Currently our load management system works like this:
- At the level of any node, a request will be preferentially routed to the best 
node by location (or FOAF location), but if many nodes are backed off, we can 
route to the worst node by location. In other words there is no limit whatever 
on misrouting.
- At the level of the node originating requests, we attempt to estimate the 
capacity of the network in a manner similar to TCP (although more vague as we 
operate on rates rather than actual windows).

Hence we do not limit misrouting, but we do limit load. And limiting load on 
the sender side is very expensive and inflexible, costing us a great deal of 
performance.

Recently the CCN paper, and since long ago various people on Frost, have 
pointed out that we do not in fact need to limit load.

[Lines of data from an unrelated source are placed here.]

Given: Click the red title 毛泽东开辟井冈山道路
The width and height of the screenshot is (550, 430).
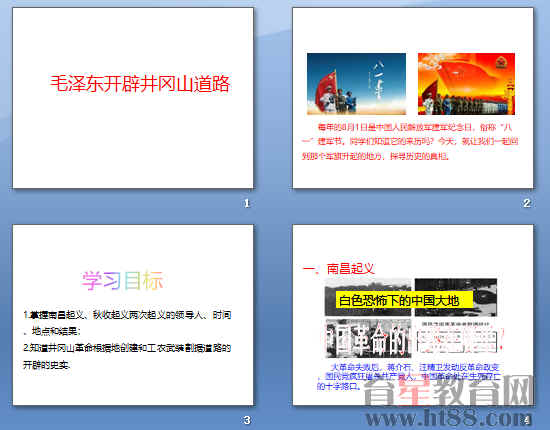Looking at the screenshot, I should pos(140,83).
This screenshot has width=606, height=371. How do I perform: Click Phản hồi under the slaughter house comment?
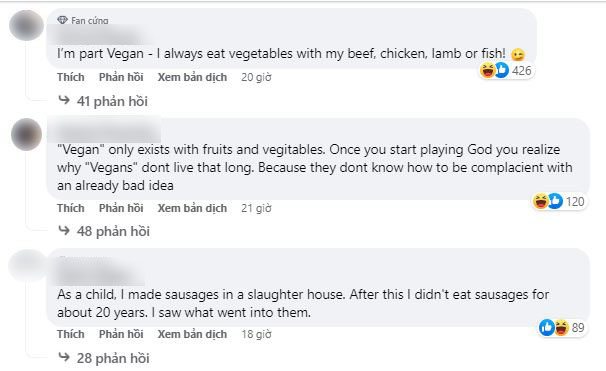[121, 334]
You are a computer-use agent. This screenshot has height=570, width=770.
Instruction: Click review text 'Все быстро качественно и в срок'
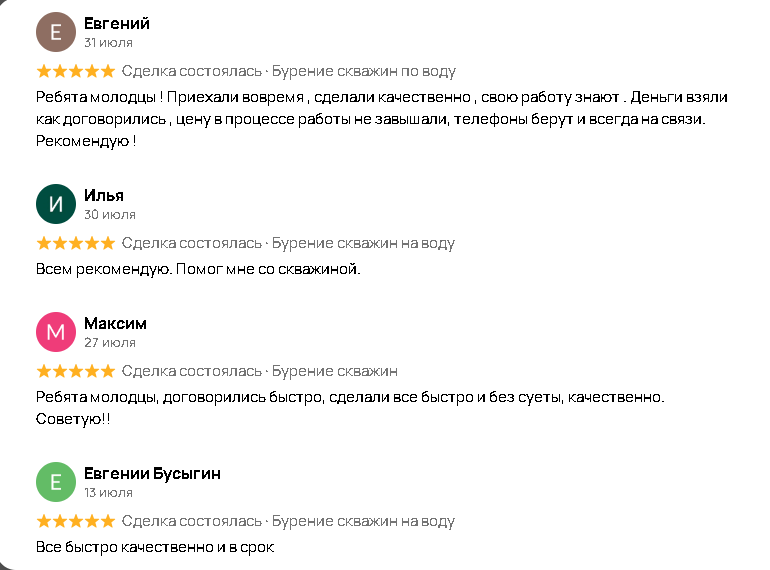point(154,547)

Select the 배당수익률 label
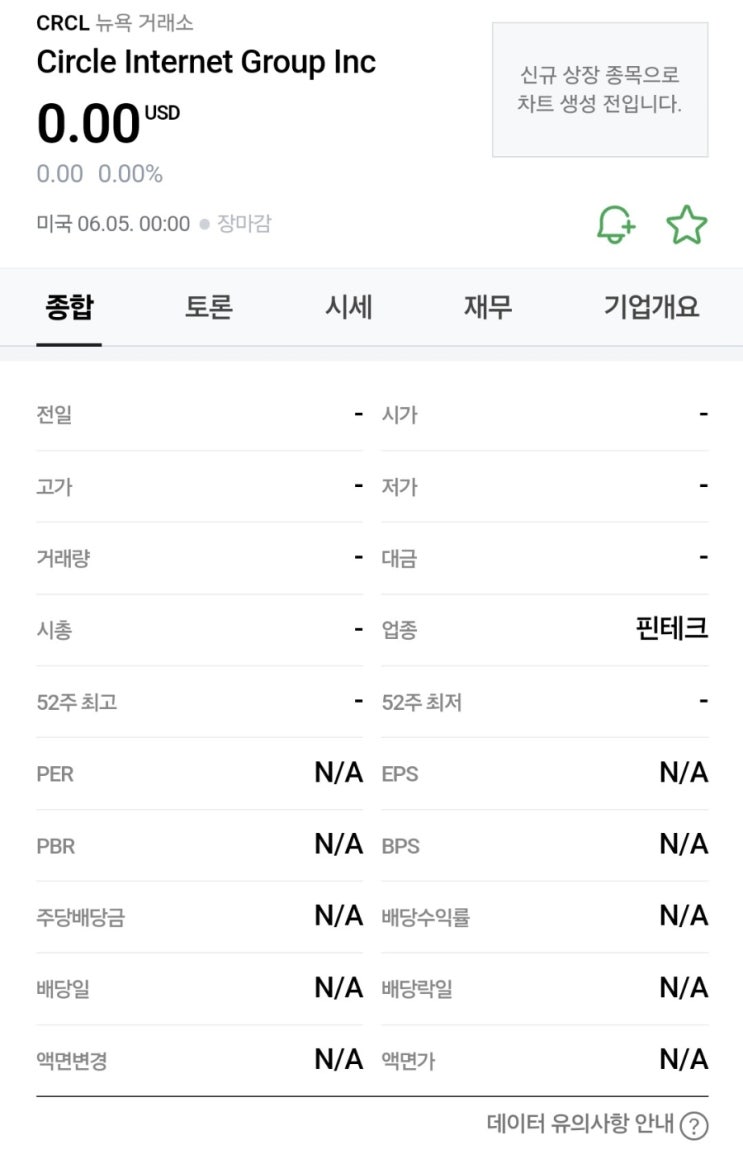pyautogui.click(x=425, y=918)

We don't need to limit 
it at the sender side and arguably we don't need to do more at the any-node 
level than basic limiting of the number of requests in flight. This is because 
every time data is transferred it is the result of a request, so congestion in 
the sense that TCP/IP deals with cannot really occur.

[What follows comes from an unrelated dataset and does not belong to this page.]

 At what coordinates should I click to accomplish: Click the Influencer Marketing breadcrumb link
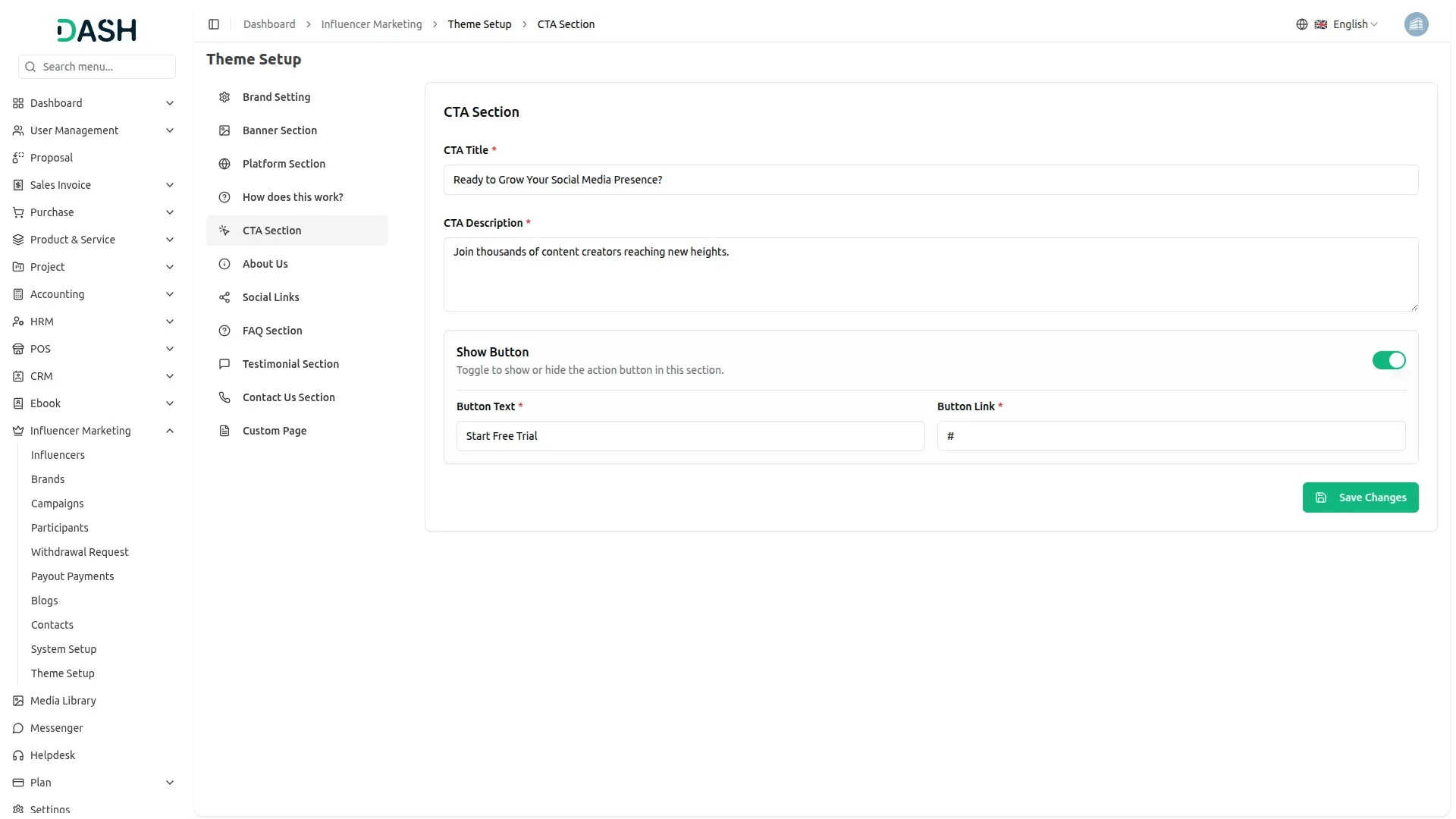(x=371, y=24)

Clearly we do need to limit the number of requests which are pending on any 
given node. If we don't, we will end up sharing a finite and often very small 
resource (the output bandwidth limit) among an unbounded and potentially very 
large number of requests.

Also it would be good to directly limit misrouting by refusing to send requests 
to a node that is too far from the ideal for the key we are requesting. 
However, some nodes will be always very slow, and some nodes will be 
temporarily very slow. IMHO these are two different issues: Nodes which are 
always very slow (e.g. due to being on dialup) should publish a very small 
capacity and be used occasionally when they can be used, and the fact that we 
can't use the very slow node for most requests that would in theory match it 
should not be a big concern with regards to misrouting. Whereas nodes which are 
temporarily very slow (e.g. temporarily suffering under massive CPU load) 
should just be ignored - they reject requests or time out, and we can backoff. 
Hence backoff should only happen in critical cases (e.g. high ping time), and 
most of the time load is limited by the published request limit, which takes 
over from output bandwidth liability preemptive rejection.

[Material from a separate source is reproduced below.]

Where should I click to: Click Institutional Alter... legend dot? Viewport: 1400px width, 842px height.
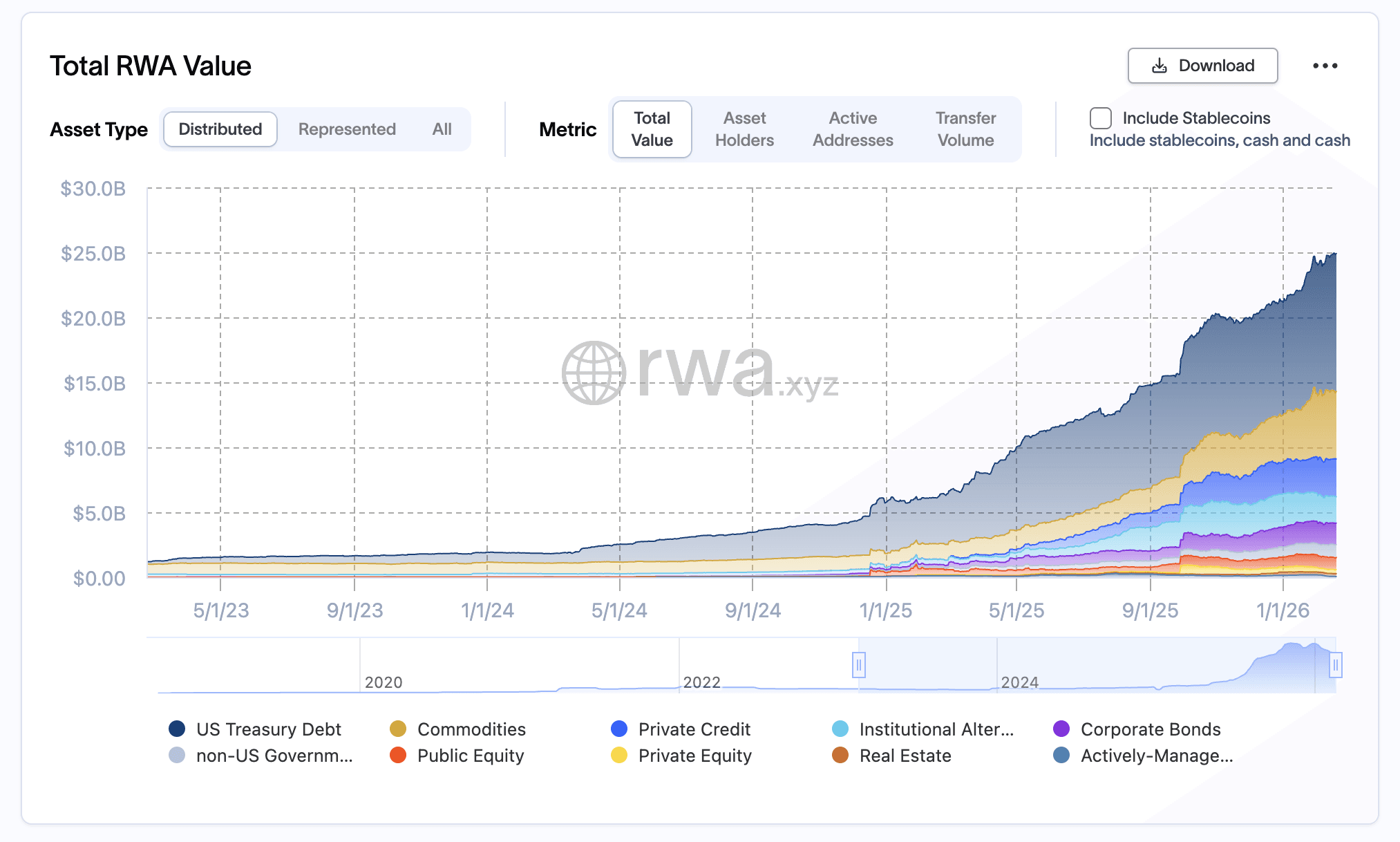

Even with these precautions we will need a heuristic for the degree of 
misrouting we will tolerate. Options:
- Always route to the ideal node, subject to the above limitations. Arguably 
this is best, provided we can exclude outliers in a satisfactory way.
- Allow routing to the top two or three nodes.
- Take a proportion of the routing table (e.g. top 25%).

The big remaining question is what do we do when a request cannot be 
immediately routed to a sufficiently good node. We can either reject it 
(causing downstream nodes to misroute and maybe find a better path), we can 
fail it (causing the originator to retry, possibly using a different key in the 
case of a splitfile), or we can queue it. IMHO in most cases queueing is the 
right answer, at least for bulk fetches (for realtime fetches e.g. fproxy 
fetching small files, we may want a "realtime" mode which is more likely to 
fail but won't be queued). When we accept a request, we decide which node to 
route it to. If that node has capacity we immediately send it and use up some 
of that capacity. If it doesn't, we wait: We grab a FIFO ticket so that our 
request can be sent as soon as capacity is available i.e. as soon as a request 
completes. We have a reasonably generous maximum queueing time after which we 
would timeout and fail the request. If the node becomes backed off due to a 
serious failure, or radically reduces its capacity, again we will probably fail 
the request.

If we want to allow *some* misrouting beyond the basic precautions given above 
(i.e. if we allow routing to the top two or three nodes, or the top 25% of the 
table), then this is a bit more complex, as we will have to decide which 
request to allow through based both on how long it has been queued and how 
close to ideal the node which now has capacity is for the request.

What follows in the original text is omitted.